Zero-Downtime Deployments with Docker Compose — No Kubernetes Required

There's a mass delusion in the industry that you need Kubernetes to run a serious production service. You don't. At StatusDude, we serve thousands of monitoring checks per minute, run multi-region workers, and deploy multiple times a day — all with Docker Compose and HAProxy. Zero dropped requests. Zero downtime. No etcd to babysit at 3 AM.

But we didn't start with HAProxy. We started with Traefik. That lasted about four hours.

We Tried Traefik First

Traefik is the popular choice for Docker-based setups. It auto-discovers services via Docker labels, has a slick dashboard, and the docs make it look effortless. We set up two backend replicas with Traefik labels, ran a rolling deploy, and watched everything fall apart.

"Service defined multiple times"

Our first deploy strategy was to run a backend_new service alongside the existing backend during the transition. Both had the same Traefik routing labels — same Host rule, same service definition. Makes sense, right? You want both old and new to serve traffic during the cutover.

Traefik disagreed. Its Docker provider treats each Compose service as a separate configuration source. Two services with the same labels? "Service defined multiple times." 404 on every request. No fallback, no merge, just a flat refusal to route anything.

We reworked the approach to use docker compose --scale backend=4 instead of a separate service. That avoided the label conflict. But it uncovered the next problem.

The Scale-Down Race

The rolling deploy strategy: scale up to 4 replicas (2 old + 2 new), then scale back down to 2 (keeping only the new ones). Simple enough.

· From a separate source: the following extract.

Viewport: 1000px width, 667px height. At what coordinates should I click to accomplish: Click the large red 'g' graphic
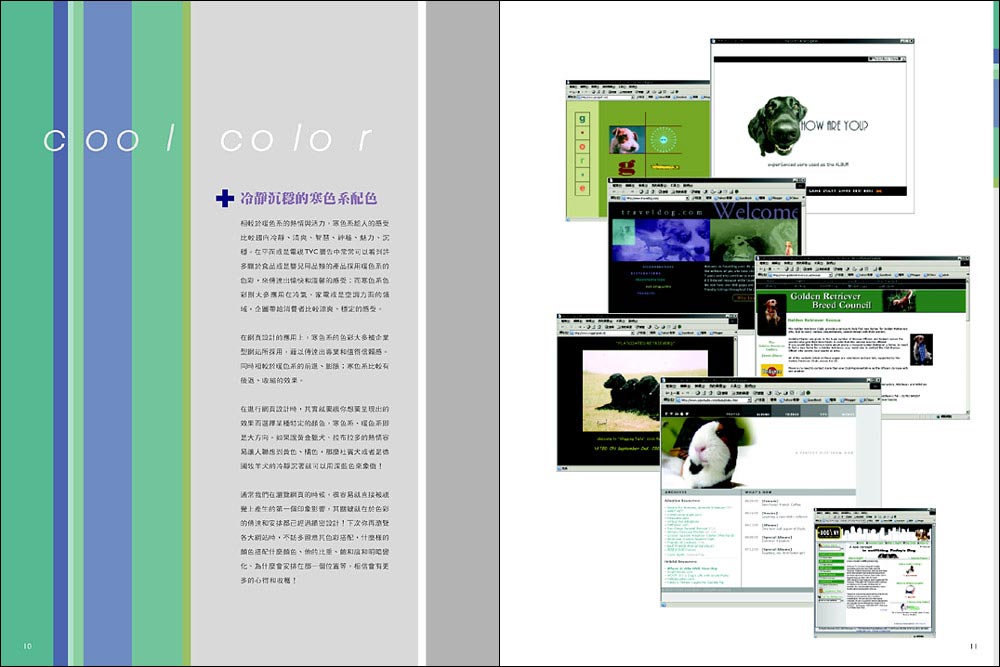[626, 166]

Except Traefik's internal routing table didn't update fast enough. We'd scale down from 4 to 2, and Traefik would keep routing to containers that were in the process of shutting down. 502s on every other request. The routing state lagged behind Docker's reality by several seconds — long enough to drop a significant chunk of traffic.

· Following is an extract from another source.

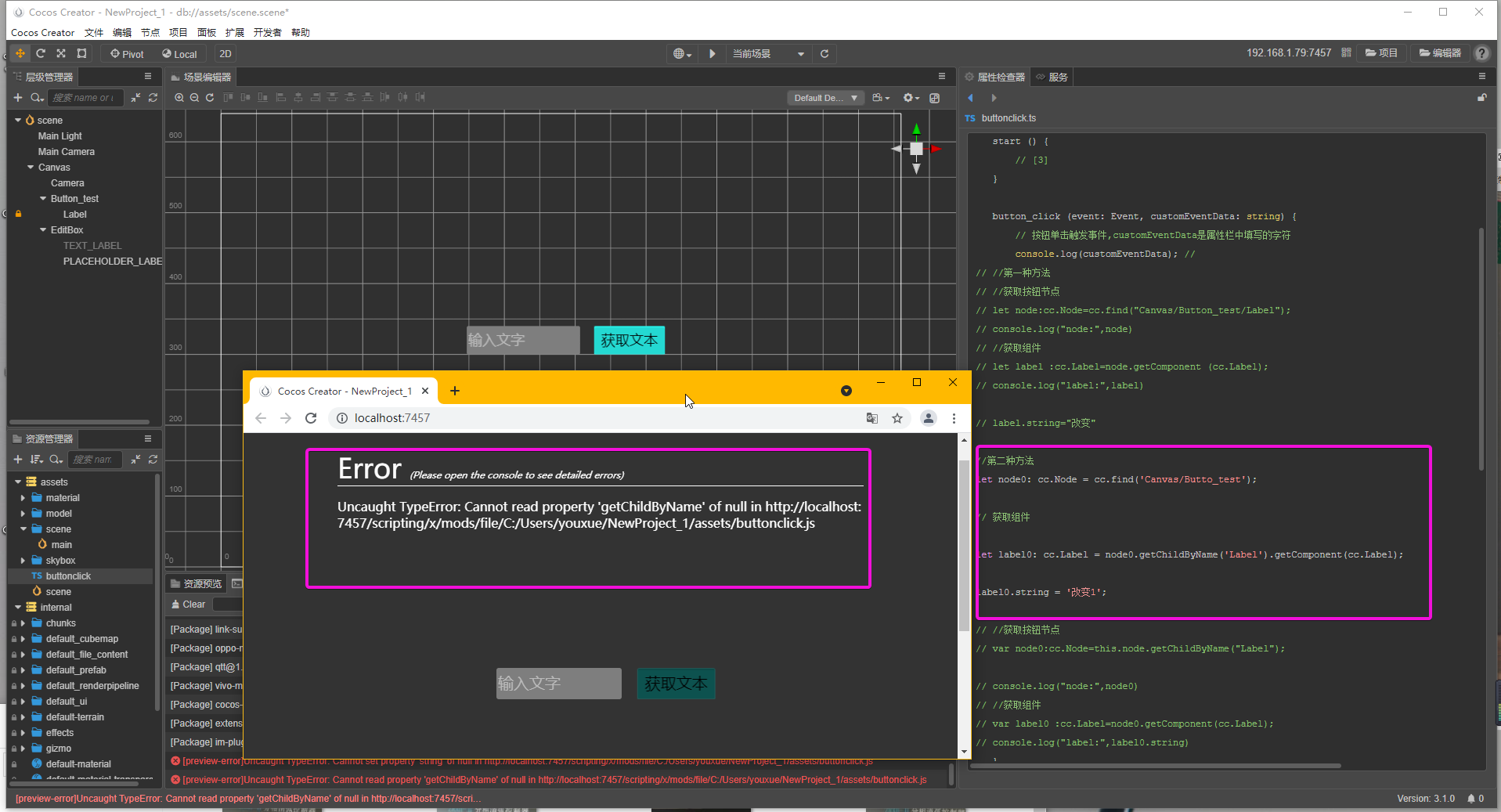This screenshot has height=812, width=1501.
Task: Open the 节点 menu
Action: tap(150, 33)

We tried adding delays. We tried disconnecting containers from the network before stopping them (so the health check would fail cleanly before removal). We tried passive health checks — added them, then immediately rolled them back because they were too aggressive and caused false positives.

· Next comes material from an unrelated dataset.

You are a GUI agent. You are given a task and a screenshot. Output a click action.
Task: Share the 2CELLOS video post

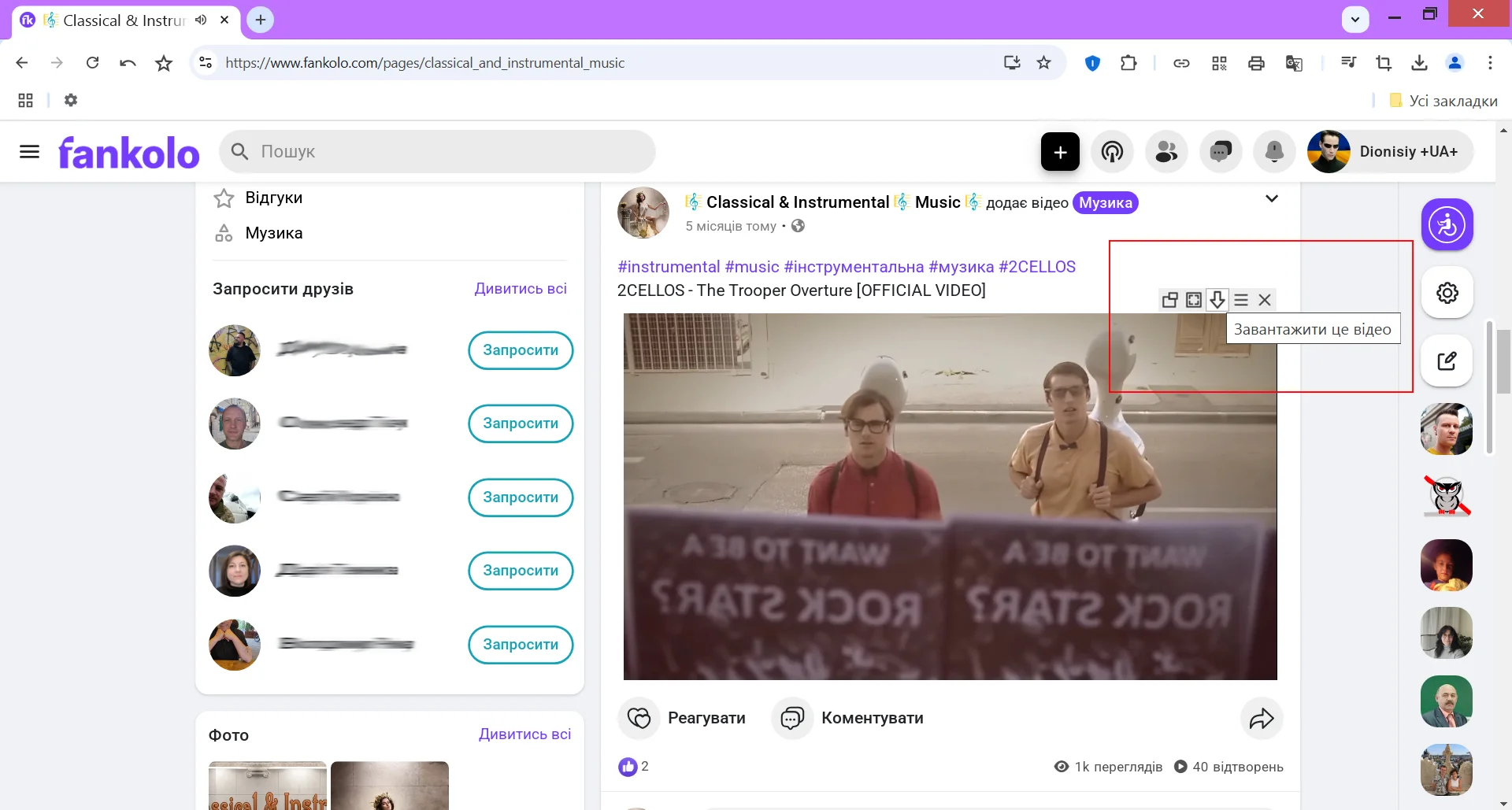(1262, 718)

None of it was clean. But the real killer was something else entirely.

The Killer: No Retry on a Different Backend

That's a known issue that devs seem to ignore for a while now... https://github.com/traefik/traefik/issues/2723

Here's the scenario: during a rolling deploy, you stop an old container. docker stop sends SIGTERM. Uvicorn starts its graceful shutdown, but there's a window — requests that are already in-flight, or requests that arrive between the stop signal and Traefik updating its routing table.

When that request hits the dying backend, the connection drops mid-stream. The client gets a raw error — empty response, connection reset, partial body.

We can't have that. When you report your service and heartbeat monitors are up - we need to acknowledge!

Now here's what Traefik does with that failed request: nothing.

Traefik's retry middleware exists, but it retries on the same backend. The one that's dying. The one that will fail again. It doesn't redispatch to a healthy backend. The request is just... lost.

We tried every combination: passive health checks, disconnect-before-stop, retry middleware with different attempts counts. The fundamental problem remained — Traefik couldn't send a failed request to a different server.

That afternoon, we ripped out Traefik and reached for HAProxy.

What You Actually Need

Let's strip it down. What does zero-downtime deployment actually require?

Multiple backend instances — so you can replace one while the other serves traffic
A load balancer that retries on a different backend — so dying containers don't drop requests
A deploy script that replaces instances one at a time — rolling update

That's it. Three things. Let me show you how we do each one.

Step 1: Multiple Replicas with Docker Compose

Docker Compose has a built-in deploy.replicas setting:

# docker-compose.yml

services:
  backend:
    build: ./backend
    deploy:
      replicas: 2
    image: myapp-backend
    expose:
      - "8000"
    env_file: .env
    healthcheck:
      test: ["CMD", "curl", "-f", "http://localhost:8000/health"]
      interval: 5s
      timeout: 5s
      retries: 3
      start_period: 5s
    restart: unless-stopped

That's 2 backend containers running behind a shared Docker DNS name backend. When you resolve backend inside the Docker network, you get both container IPs.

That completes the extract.